WORK INSTRUCTION: Go over the data and keep only the lines that include "undo".

[[ SUPPLIED RECORDS open ]]

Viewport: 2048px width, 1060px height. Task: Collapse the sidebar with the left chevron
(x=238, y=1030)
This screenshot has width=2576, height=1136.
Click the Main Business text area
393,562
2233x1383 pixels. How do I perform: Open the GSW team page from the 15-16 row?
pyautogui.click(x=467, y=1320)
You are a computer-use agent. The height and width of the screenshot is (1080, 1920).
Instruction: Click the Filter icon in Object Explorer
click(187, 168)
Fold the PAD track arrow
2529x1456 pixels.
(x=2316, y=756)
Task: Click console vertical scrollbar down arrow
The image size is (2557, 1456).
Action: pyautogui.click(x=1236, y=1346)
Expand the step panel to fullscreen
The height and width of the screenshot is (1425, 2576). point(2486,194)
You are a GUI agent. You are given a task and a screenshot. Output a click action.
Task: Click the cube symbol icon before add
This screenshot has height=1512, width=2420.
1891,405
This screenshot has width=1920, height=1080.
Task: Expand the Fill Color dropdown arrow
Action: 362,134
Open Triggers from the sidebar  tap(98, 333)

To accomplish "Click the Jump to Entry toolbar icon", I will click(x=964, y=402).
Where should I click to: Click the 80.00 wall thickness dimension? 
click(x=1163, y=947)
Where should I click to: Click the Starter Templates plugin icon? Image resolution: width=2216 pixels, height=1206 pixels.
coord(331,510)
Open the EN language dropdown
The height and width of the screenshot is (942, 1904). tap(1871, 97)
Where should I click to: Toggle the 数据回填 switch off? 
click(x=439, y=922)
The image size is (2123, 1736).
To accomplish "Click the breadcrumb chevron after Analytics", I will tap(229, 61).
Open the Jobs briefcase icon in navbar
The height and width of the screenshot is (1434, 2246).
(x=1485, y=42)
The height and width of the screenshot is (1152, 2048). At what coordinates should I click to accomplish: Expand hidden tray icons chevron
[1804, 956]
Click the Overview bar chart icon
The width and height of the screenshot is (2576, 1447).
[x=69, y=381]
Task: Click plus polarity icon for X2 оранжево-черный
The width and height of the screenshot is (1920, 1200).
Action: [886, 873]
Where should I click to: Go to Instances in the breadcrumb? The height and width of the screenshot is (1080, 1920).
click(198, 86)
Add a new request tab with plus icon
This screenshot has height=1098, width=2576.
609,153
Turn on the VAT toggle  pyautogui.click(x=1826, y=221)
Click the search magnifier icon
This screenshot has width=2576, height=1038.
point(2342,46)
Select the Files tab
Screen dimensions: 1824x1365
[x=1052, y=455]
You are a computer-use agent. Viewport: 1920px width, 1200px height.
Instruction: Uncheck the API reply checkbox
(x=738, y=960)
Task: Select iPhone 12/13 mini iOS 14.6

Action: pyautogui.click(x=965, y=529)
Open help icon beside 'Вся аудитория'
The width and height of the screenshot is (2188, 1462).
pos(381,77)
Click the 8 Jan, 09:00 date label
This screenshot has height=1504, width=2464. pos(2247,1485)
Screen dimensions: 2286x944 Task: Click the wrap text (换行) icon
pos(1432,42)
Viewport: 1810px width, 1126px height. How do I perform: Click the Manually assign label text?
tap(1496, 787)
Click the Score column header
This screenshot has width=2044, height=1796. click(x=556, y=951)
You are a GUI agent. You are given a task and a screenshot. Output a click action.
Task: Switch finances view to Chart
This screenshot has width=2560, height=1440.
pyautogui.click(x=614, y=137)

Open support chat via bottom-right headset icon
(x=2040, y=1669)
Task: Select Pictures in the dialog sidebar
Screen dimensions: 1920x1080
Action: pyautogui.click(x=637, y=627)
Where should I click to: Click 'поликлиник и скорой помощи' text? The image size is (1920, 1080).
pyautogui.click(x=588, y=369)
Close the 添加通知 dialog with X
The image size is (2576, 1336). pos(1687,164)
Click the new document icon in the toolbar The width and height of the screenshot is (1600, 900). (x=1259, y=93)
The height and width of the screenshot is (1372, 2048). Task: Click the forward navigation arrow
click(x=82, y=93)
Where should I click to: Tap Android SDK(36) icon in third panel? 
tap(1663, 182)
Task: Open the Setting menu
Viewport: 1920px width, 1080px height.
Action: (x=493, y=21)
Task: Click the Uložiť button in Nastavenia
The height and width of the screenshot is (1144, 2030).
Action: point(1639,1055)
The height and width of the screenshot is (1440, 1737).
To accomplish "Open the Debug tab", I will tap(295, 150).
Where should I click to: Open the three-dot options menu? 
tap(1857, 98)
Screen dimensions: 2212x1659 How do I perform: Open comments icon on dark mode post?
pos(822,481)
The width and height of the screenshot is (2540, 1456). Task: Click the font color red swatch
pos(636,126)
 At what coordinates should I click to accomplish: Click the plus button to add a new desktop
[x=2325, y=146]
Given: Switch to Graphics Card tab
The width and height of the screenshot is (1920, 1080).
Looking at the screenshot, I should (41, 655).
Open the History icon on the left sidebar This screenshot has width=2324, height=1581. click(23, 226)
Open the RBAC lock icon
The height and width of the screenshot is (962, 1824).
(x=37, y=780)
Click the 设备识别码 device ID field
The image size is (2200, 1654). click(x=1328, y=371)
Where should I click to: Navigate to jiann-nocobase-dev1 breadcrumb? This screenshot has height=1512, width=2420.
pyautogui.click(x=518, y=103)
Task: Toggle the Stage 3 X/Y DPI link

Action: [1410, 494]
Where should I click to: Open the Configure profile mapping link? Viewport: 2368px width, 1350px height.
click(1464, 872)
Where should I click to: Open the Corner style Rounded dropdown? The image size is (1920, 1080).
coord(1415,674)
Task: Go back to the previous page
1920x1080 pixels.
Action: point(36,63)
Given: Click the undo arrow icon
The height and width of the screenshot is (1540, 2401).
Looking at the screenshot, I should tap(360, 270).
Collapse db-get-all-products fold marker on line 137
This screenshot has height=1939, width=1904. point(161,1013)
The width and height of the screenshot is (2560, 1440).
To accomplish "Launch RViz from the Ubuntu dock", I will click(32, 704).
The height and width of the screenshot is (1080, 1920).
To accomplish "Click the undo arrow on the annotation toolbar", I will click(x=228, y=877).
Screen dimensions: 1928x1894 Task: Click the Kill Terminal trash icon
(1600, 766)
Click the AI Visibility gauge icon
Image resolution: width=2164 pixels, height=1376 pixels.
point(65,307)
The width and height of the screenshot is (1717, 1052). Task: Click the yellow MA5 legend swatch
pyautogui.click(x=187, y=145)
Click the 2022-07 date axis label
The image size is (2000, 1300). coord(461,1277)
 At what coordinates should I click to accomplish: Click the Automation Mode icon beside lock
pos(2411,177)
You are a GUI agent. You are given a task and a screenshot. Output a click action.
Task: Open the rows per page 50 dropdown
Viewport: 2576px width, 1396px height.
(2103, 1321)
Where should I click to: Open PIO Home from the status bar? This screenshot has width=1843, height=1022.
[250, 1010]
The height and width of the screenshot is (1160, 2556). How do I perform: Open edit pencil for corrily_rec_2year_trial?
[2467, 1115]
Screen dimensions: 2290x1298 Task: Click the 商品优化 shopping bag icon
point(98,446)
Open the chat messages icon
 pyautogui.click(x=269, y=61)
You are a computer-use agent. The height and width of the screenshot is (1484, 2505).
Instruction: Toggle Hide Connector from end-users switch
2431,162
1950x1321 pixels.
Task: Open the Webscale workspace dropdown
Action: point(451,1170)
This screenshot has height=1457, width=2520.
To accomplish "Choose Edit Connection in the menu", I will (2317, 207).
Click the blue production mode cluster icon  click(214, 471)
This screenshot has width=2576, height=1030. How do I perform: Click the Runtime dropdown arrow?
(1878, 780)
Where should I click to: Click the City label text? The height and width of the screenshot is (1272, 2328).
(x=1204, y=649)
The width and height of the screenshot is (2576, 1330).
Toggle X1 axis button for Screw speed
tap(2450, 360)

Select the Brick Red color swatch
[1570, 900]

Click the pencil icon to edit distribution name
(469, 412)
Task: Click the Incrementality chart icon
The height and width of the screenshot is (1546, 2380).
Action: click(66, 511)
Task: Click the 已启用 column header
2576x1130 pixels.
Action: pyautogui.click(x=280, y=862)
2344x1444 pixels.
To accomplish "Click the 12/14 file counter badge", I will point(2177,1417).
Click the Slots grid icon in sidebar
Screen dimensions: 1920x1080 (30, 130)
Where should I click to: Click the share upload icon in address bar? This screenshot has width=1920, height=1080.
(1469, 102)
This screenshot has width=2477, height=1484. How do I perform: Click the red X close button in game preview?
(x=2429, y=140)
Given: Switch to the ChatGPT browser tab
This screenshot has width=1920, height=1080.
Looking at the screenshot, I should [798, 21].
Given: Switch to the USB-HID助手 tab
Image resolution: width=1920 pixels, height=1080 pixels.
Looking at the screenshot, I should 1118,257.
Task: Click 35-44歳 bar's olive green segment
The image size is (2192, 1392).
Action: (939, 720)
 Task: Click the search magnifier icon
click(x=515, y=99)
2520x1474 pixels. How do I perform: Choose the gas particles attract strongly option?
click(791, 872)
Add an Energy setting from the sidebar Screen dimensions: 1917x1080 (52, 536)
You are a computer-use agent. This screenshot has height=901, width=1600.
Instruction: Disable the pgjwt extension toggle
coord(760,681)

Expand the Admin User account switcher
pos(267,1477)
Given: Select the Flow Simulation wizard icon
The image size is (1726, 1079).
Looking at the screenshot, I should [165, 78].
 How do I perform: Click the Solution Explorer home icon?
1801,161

[[ SUPPLIED RECORDS closed ]]

ANSWER SPACE:
Given: Click the undo arrow icon
To accomplish "Click the undo arrow on the annotation toolbar", I will click(x=228, y=877).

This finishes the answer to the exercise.